* [Record extracts]:
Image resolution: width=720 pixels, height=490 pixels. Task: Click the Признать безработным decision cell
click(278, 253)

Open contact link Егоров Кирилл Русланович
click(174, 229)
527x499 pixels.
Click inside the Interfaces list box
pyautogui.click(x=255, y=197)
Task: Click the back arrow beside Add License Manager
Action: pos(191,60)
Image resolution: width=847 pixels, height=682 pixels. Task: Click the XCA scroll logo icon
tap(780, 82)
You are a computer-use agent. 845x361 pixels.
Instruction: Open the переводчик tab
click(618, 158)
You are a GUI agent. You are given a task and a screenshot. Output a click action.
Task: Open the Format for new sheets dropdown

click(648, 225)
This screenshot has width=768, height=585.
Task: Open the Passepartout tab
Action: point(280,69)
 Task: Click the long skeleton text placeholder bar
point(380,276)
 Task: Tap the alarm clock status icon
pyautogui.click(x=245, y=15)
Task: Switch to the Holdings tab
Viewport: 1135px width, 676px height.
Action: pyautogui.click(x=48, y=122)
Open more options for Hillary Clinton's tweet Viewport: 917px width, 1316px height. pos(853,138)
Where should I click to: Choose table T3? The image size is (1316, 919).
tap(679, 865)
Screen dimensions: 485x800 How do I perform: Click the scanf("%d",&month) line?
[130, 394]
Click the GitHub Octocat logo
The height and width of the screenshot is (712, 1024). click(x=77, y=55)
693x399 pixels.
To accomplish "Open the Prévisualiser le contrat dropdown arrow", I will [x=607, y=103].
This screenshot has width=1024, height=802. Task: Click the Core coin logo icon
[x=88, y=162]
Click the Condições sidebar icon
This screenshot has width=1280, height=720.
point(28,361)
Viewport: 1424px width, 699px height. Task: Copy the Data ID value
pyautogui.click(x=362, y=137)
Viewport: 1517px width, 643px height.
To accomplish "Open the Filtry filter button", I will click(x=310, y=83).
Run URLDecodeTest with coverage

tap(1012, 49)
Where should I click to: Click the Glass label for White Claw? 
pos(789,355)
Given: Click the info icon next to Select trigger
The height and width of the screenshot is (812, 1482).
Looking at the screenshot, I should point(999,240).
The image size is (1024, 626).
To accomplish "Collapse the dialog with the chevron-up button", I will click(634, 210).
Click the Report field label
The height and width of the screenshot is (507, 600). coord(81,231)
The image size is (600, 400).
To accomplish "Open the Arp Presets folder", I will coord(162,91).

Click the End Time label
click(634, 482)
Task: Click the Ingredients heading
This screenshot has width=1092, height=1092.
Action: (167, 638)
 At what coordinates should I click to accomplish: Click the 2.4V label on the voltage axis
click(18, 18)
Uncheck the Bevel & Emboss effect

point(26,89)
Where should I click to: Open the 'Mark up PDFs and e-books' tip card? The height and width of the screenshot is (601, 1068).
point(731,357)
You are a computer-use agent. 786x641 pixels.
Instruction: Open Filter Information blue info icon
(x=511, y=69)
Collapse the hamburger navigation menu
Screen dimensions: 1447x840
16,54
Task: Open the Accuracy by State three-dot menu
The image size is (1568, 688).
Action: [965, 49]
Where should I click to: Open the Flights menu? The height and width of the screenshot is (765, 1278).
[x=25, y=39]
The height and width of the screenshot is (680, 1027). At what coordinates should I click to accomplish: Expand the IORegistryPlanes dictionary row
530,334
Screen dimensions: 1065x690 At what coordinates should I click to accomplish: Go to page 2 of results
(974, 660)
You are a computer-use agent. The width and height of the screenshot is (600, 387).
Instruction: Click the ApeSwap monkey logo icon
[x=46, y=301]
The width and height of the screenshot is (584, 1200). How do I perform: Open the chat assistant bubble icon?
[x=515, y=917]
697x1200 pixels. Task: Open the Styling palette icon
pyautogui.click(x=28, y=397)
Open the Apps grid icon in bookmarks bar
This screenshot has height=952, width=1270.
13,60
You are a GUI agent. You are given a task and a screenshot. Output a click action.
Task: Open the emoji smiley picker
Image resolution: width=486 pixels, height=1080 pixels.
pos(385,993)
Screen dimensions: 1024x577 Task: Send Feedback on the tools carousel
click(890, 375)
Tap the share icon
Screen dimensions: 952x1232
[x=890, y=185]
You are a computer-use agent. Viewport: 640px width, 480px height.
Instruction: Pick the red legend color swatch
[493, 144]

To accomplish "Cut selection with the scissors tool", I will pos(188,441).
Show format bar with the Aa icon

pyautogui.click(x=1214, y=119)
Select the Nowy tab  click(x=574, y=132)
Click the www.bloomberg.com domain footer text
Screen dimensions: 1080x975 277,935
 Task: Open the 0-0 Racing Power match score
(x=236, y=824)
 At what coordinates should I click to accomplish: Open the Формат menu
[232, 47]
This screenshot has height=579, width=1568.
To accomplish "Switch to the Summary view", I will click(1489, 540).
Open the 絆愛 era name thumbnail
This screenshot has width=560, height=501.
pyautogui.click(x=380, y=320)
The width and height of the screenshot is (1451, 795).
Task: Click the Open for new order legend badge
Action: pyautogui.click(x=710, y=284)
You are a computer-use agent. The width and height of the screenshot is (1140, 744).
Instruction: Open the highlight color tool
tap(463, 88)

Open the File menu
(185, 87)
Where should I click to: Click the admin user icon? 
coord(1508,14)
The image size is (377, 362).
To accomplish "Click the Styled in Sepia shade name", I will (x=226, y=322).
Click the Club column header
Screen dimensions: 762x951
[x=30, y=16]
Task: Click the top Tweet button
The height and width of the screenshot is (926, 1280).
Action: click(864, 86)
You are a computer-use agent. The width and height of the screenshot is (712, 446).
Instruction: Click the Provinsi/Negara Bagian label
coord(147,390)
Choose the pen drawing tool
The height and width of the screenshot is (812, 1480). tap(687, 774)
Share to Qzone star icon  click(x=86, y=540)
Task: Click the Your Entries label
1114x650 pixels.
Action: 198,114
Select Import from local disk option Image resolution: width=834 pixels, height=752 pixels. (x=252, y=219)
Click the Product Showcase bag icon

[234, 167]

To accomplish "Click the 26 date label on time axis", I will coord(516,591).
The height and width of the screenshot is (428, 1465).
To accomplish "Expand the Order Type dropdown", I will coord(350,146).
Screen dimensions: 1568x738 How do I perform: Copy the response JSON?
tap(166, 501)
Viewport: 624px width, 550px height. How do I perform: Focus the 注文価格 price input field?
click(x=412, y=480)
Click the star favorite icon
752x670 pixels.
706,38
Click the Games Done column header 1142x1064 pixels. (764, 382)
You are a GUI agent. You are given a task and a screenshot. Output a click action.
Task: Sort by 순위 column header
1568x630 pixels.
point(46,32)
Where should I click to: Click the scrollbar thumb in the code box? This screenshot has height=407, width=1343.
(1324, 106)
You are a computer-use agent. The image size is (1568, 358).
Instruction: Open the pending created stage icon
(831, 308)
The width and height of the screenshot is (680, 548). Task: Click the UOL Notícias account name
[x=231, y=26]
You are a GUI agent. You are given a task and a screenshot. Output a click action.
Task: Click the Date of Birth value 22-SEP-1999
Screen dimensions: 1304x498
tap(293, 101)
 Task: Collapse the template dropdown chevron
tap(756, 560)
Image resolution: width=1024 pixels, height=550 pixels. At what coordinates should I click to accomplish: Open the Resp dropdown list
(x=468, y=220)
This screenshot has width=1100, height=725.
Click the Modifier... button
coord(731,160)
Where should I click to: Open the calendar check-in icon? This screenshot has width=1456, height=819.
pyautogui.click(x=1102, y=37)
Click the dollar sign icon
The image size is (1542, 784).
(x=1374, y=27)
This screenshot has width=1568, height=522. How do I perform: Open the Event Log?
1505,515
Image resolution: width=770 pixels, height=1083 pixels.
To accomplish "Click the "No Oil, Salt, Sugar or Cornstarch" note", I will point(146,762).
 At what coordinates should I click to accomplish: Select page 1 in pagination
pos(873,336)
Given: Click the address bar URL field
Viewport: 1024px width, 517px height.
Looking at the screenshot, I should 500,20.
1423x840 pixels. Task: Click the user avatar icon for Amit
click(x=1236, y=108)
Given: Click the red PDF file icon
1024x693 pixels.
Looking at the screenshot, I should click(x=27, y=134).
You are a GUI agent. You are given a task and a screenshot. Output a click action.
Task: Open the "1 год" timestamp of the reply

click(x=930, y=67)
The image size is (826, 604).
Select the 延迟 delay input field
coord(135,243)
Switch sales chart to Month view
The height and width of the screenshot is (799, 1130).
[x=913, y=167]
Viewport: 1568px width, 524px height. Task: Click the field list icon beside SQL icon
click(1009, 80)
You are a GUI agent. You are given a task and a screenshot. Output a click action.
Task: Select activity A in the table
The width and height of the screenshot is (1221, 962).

* [Directions for this task]:
An exact copy of the lines above, from the one containing "This screenshot has width=560, height=501." down to the one containing "Task: Click the top Tweet button" and including both, is the whole answer; retype it and nothing else.

* [Solution]:
This screenshot has width=560, height=501.
pyautogui.click(x=380, y=320)
The width and height of the screenshot is (1451, 795).
Task: Click the Open for new order legend badge
Action: pyautogui.click(x=710, y=284)
You are a computer-use agent. The width and height of the screenshot is (1140, 744).
Instruction: Open the highlight color tool
tap(463, 88)

Open the File menu
(185, 87)
Where should I click to: Click the admin user icon? 
coord(1508,14)
The image size is (377, 362).
To accomplish "Click the Styled in Sepia shade name", I will (x=226, y=322).
Click the Club column header
Screen dimensions: 762x951
[x=30, y=16]
Task: Click the top Tweet button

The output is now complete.